The St. Jude Children's Research Hospital (St. Jude) HIV-1 vaccine program is based on the observation that multiple antigenically distinct HIV-1 envelope protein structures are capable of mediating HIV-1 infection. A cocktail vaccine comprising representatives of these diverse structures (immunotypes) is therefore considered necessary to elicit lymphocyte populations that prevent HIV-1 infection. This strategy is reminiscent of that used to design a currently licensed and successful 23-valent pneumococcus vaccine. Three recombinant vector systems are used for the delivery of envelope cocktails (DNA, vaccinia virus, and purified protein), and each of these has been tested individually in phase I safety trials. A fourth FDA-approved clinical trial, in which diverse envelopes and vectors are combined in a prime-boost vaccination regimen, has recently begun. This trial will continue to test the hypothesis that a multi-vector, multi-envelope vaccine can elicit diverse B- and T-cell populations that can prevent HIV-1 infections in humans.

The human immune system consists of billions of cells (lymphocytes), subdivided into B- and T-cell populations. As lymphocytes develop, each undergoes a sophisticated process of recombination/splicing at the nucleic acid level that leads to expression of a unique cell surface receptor [B-cells express antibodies while T-cells express T-cell receptors (TCR)].1 As illustrated in Figure 1A, every B-cell bears a unique antibody with the capacity to bind and destroy a specific foreign pathogen by using a lock-and-key interaction. Similarly, each T-cell (not shown) bears a unique TCR that can bind a specific foreign peptide associated with a major histocompatibility complex (MHC) molecule.
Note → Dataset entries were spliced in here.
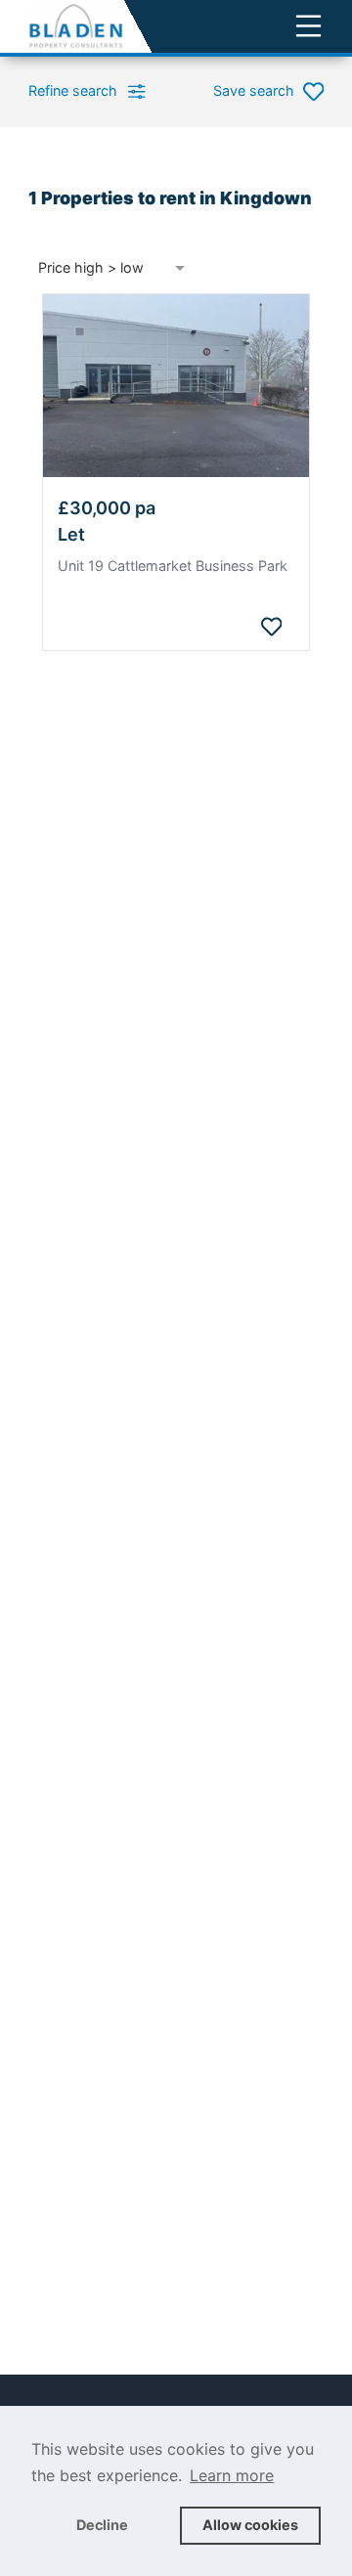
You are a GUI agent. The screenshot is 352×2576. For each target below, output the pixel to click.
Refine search (72, 90)
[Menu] (308, 26)
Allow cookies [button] (250, 2524)
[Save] (270, 626)
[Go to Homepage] (76, 26)
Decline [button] (102, 2524)
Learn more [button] (232, 2475)
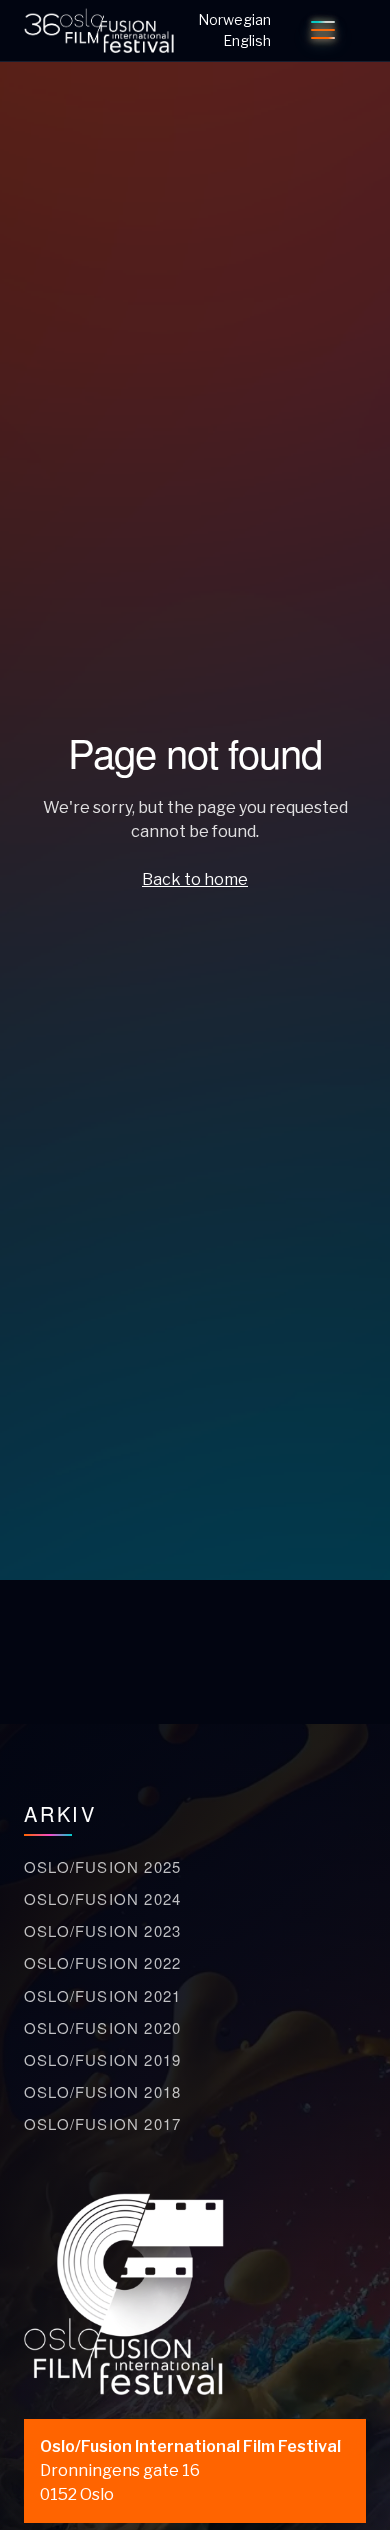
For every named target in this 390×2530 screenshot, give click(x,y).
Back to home (195, 879)
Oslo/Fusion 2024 (102, 1898)
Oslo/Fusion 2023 (102, 1930)
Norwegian (234, 19)
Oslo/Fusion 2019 (102, 2059)
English (247, 40)
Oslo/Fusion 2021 (102, 1995)
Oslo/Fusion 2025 (102, 1866)
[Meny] (323, 30)
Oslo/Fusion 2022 (102, 1962)
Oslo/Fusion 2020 (102, 2027)
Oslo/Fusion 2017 (102, 2123)
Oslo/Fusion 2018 (102, 2091)
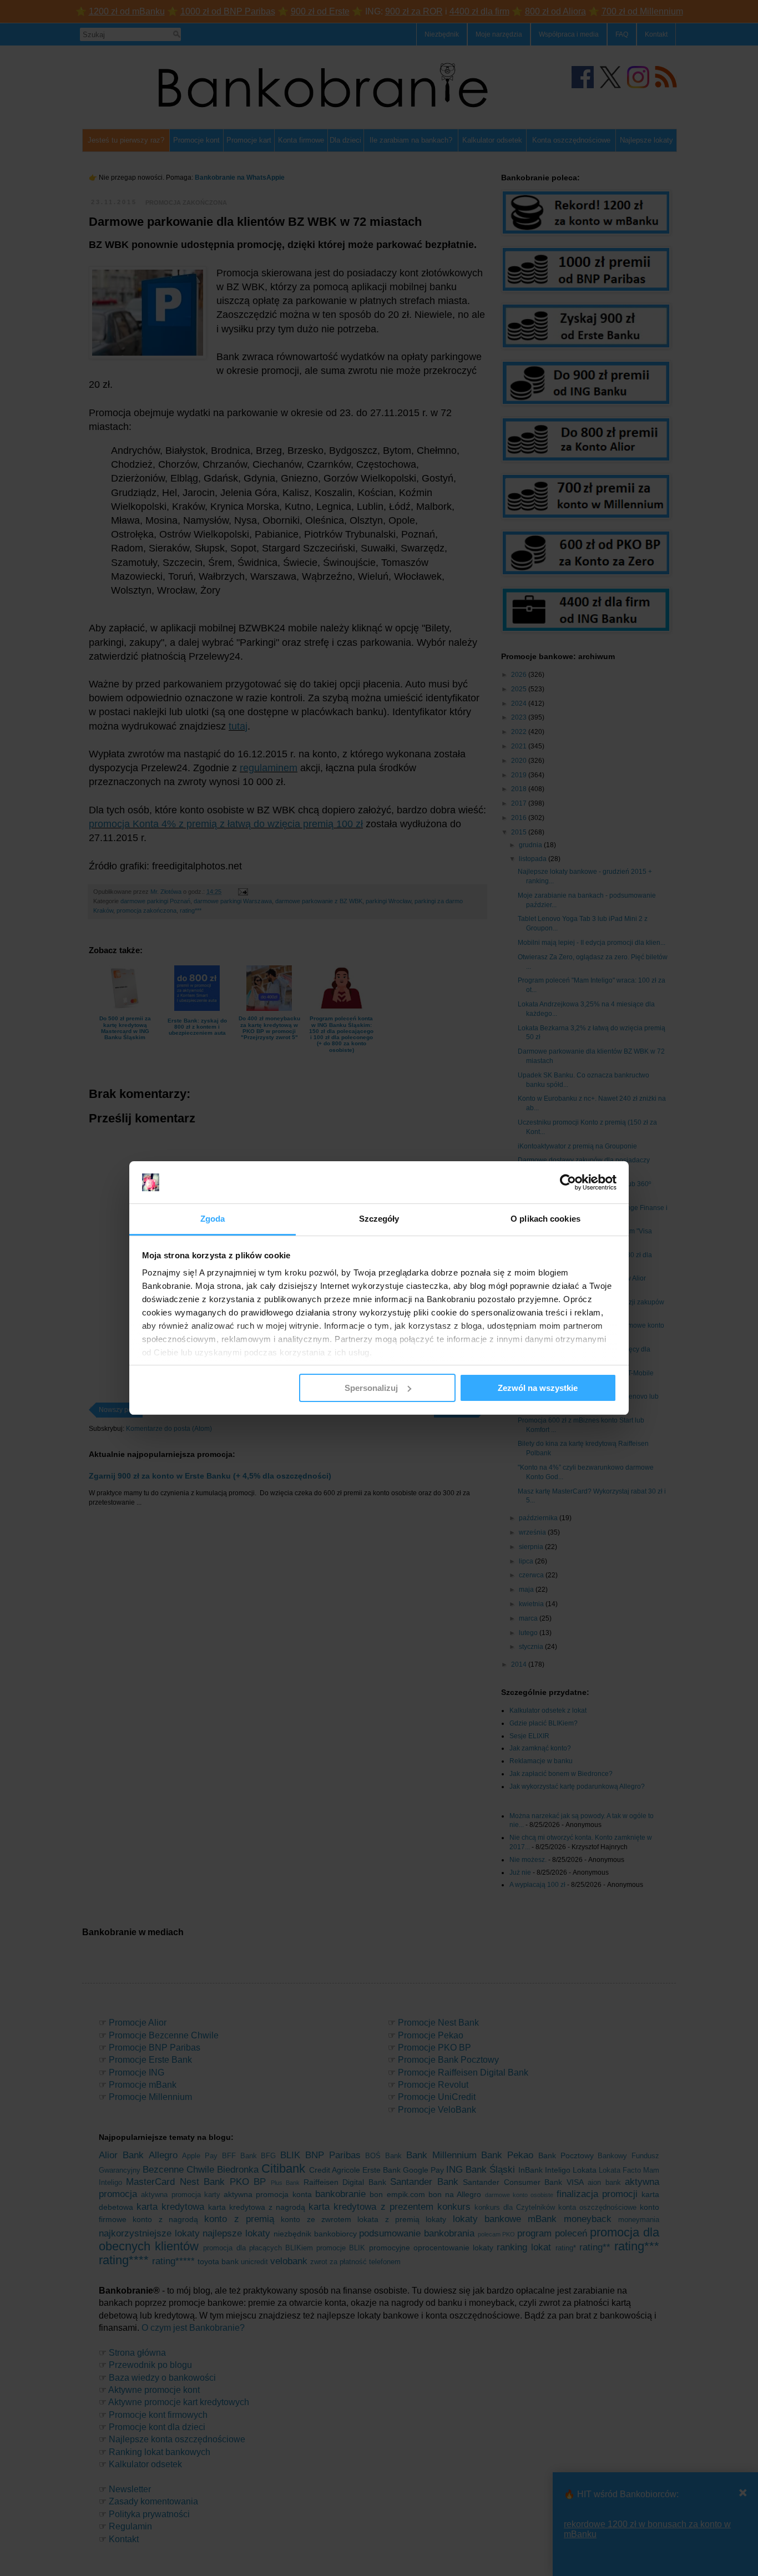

B-cells attack pathogens directly, while T-cells destroy infected target cells and assist other lymphocytes in their effector functions. De novo B-cell and T-cell development continues throughout life, providing an impressive surveillance system against an array of viruses and other human pathogens. The harnessing of this enormously diverse natural defense system forms the basis of our approach to HIV-1 vaccine development.

Figure 1.

Rationale for the design of a multi-envelope HIV-1 vaccine. (A) B-cells have evolved to bear unique surface antibodies that bind and destroy pathogens with a lock-and-key interaction. (B) Vaccines can be designed to mimic pathogens and thereby induce specific B-cells to divide and secrete antibodies that target the pathogen. (C) The activation of B-cells (or T-cells) with a single-component vaccine harnesses only a fraction of the human immune potential. (D) A multi-component vaccine will activate a diverse population of immune cells that can counteract a broad array of target viruses.

Figure 1.

Rationale for the design of a multi-envelope HIV-1 vaccine. (A) B-cells have evolved to bear unique surface antibodies that bind and destroy pathogens with a lock-and-key interaction. (B) Vaccines can be designed to mimic pathogens and thereby induce specific B-cells to divide and secrete antibodies that target the pathogen. (C) The activation of B-cells (or T-cells) with a single-component vaccine harnesses only a fraction of the human immune potential. (D) A multi-component vaccine will activate a diverse population of immune cells that can counteract a broad array of target viruses.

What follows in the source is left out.